» ASSIGNMENT
Since only part of the records is wanted, repeat exactly the lines from the one containing "1200x788 pixels. Task: Open" through the last line, both included.

» WORKING DATA

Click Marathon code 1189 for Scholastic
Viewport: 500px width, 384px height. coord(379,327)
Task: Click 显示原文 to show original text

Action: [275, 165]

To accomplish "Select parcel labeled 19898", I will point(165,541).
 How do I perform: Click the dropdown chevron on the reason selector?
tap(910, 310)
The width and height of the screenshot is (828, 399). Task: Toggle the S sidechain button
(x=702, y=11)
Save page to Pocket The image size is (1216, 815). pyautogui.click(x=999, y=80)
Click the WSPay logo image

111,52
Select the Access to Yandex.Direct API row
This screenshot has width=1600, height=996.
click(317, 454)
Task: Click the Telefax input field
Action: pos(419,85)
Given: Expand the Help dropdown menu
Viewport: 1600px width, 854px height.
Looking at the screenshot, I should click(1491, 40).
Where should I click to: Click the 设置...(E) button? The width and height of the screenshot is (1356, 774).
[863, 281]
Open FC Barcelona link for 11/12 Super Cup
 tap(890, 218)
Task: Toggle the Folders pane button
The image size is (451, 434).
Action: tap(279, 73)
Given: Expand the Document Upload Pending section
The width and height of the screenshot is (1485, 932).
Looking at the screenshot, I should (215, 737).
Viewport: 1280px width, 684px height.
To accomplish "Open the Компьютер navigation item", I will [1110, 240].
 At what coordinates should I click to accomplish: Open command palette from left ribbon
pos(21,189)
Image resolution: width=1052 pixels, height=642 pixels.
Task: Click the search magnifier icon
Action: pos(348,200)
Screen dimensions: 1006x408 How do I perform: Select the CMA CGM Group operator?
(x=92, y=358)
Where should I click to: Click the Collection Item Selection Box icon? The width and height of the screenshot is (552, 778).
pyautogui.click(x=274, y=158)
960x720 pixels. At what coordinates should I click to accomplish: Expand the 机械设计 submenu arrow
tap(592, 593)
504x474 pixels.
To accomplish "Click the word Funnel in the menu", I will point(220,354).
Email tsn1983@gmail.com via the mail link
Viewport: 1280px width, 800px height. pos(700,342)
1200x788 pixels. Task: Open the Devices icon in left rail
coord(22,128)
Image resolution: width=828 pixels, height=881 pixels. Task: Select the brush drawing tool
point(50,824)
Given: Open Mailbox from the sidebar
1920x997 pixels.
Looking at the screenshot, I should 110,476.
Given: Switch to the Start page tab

» YOUR RESPONSE
1200x788 pixels. Task: Open the Devices icon in left rail
coord(22,128)
Image resolution: width=828 pixels, height=881 pixels. Task: Select the brush drawing tool
point(50,824)
Given: Open Mailbox from the sidebar
1920x997 pixels.
Looking at the screenshot, I should 110,476.
Given: Switch to the Start page tab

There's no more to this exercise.